— BEGIN DATA —

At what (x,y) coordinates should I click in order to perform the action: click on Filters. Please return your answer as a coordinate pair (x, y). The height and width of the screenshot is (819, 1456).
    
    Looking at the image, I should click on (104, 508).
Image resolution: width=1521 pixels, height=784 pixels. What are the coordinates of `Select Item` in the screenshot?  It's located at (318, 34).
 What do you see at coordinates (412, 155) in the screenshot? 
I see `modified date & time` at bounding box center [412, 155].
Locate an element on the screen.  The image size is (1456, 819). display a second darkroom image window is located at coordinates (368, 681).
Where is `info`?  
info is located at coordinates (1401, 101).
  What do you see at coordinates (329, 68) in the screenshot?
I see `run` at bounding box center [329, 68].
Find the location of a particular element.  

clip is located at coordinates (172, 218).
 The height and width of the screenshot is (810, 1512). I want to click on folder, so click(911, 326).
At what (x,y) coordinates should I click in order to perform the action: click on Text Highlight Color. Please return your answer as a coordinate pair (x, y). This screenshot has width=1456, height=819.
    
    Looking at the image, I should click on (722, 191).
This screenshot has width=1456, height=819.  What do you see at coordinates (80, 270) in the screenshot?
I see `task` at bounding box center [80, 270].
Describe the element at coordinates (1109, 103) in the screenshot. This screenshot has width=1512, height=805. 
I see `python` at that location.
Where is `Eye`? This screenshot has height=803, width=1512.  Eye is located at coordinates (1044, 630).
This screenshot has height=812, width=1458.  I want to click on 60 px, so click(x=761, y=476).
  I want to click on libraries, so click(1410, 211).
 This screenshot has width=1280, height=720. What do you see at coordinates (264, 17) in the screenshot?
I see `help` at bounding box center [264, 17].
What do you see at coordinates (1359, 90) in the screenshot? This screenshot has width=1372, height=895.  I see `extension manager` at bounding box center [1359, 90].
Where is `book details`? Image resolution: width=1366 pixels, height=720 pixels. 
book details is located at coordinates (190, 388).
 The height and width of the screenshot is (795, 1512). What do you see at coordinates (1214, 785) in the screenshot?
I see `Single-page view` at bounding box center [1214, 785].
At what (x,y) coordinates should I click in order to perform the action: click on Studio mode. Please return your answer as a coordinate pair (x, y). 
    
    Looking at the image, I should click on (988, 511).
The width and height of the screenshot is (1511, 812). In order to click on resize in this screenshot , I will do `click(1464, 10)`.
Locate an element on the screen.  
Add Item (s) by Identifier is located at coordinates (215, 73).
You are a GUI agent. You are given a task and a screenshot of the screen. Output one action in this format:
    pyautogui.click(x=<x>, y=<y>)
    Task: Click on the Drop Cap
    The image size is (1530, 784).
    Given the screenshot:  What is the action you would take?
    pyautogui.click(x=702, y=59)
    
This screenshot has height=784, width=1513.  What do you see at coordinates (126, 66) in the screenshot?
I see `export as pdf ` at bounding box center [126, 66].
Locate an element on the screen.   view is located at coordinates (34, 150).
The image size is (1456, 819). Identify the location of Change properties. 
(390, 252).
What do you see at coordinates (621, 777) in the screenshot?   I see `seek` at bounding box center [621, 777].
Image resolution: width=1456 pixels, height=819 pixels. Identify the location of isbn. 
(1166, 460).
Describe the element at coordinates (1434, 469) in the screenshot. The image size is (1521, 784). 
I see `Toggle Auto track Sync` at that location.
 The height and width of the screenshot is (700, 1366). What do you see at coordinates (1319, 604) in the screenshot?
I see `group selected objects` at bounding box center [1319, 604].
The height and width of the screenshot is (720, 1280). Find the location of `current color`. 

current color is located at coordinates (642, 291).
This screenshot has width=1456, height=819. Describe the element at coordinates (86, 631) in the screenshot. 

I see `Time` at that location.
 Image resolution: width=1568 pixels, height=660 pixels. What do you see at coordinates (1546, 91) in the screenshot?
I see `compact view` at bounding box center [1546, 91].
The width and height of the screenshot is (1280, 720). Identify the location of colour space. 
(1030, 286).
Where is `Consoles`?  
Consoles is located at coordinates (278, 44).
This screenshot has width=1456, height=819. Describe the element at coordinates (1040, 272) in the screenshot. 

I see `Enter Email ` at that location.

— END DATA —

BRIEF: Copy all of the rows above word for word.

REPLY:
At what (x,y) coordinates should I click in order to perform the action: click on Filters. Please return your answer as a coordinate pair (x, y). The height and width of the screenshot is (819, 1456).
    
    Looking at the image, I should click on (104, 508).
Image resolution: width=1521 pixels, height=784 pixels. What are the coordinates of `Select Item` in the screenshot?  It's located at (318, 34).
 What do you see at coordinates (412, 155) in the screenshot? 
I see `modified date & time` at bounding box center [412, 155].
Locate an element on the screen.  The image size is (1456, 819). display a second darkroom image window is located at coordinates (368, 681).
Where is `info`?  
info is located at coordinates (1401, 101).
  What do you see at coordinates (329, 68) in the screenshot?
I see `run` at bounding box center [329, 68].
Find the location of a particular element.  

clip is located at coordinates (172, 218).
 The height and width of the screenshot is (810, 1512). I want to click on folder, so click(911, 326).
At what (x,y) coordinates should I click in order to perform the action: click on Text Highlight Color. Please return your answer as a coordinate pair (x, y). This screenshot has width=1456, height=819.
    
    Looking at the image, I should click on (722, 191).
This screenshot has width=1456, height=819.  What do you see at coordinates (80, 270) in the screenshot?
I see `task` at bounding box center [80, 270].
Describe the element at coordinates (1109, 103) in the screenshot. This screenshot has width=1512, height=805. 
I see `python` at that location.
Where is `Eye`? This screenshot has height=803, width=1512.  Eye is located at coordinates (1044, 630).
This screenshot has height=812, width=1458.  I want to click on 60 px, so click(x=761, y=476).
  I want to click on libraries, so click(1410, 211).
 This screenshot has width=1280, height=720. What do you see at coordinates (264, 17) in the screenshot?
I see `help` at bounding box center [264, 17].
What do you see at coordinates (1359, 90) in the screenshot? This screenshot has width=1372, height=895.  I see `extension manager` at bounding box center [1359, 90].
Where is `book details`? Image resolution: width=1366 pixels, height=720 pixels. 
book details is located at coordinates (190, 388).
 The height and width of the screenshot is (795, 1512). What do you see at coordinates (1214, 785) in the screenshot?
I see `Single-page view` at bounding box center [1214, 785].
At what (x,y) coordinates should I click in order to perform the action: click on Studio mode. Please return your answer as a coordinate pair (x, y). 
    
    Looking at the image, I should click on (988, 511).
The width and height of the screenshot is (1511, 812). In order to click on resize in this screenshot , I will do `click(1464, 10)`.
Locate an element on the screen.  
Add Item (s) by Identifier is located at coordinates (215, 73).
You are a GUI agent. You are given a task and a screenshot of the screen. Output one action in this format:
    pyautogui.click(x=<x>, y=<y>)
    Task: Click on the Drop Cap
    The image size is (1530, 784).
    Given the screenshot:  What is the action you would take?
    pyautogui.click(x=702, y=59)
    
This screenshot has height=784, width=1513.  What do you see at coordinates (126, 66) in the screenshot?
I see `export as pdf ` at bounding box center [126, 66].
Locate an element on the screen.   view is located at coordinates (34, 150).
The image size is (1456, 819). Identify the location of Change properties. 
(390, 252).
What do you see at coordinates (621, 777) in the screenshot?   I see `seek` at bounding box center [621, 777].
Image resolution: width=1456 pixels, height=819 pixels. Identify the location of isbn. 
(1166, 460).
Describe the element at coordinates (1434, 469) in the screenshot. The image size is (1521, 784). 
I see `Toggle Auto track Sync` at that location.
 The height and width of the screenshot is (700, 1366). What do you see at coordinates (1319, 604) in the screenshot?
I see `group selected objects` at bounding box center [1319, 604].
The height and width of the screenshot is (720, 1280). Find the location of `current color`. 

current color is located at coordinates (642, 291).
This screenshot has width=1456, height=819. Describe the element at coordinates (86, 631) in the screenshot. 

I see `Time` at that location.
 Image resolution: width=1568 pixels, height=660 pixels. What do you see at coordinates (1546, 91) in the screenshot?
I see `compact view` at bounding box center [1546, 91].
The width and height of the screenshot is (1280, 720). Identify the location of colour space. 
(1030, 286).
Where is `Consoles`?  
Consoles is located at coordinates (278, 44).
This screenshot has width=1456, height=819. Describe the element at coordinates (1040, 272) in the screenshot. 

I see `Enter Email ` at that location.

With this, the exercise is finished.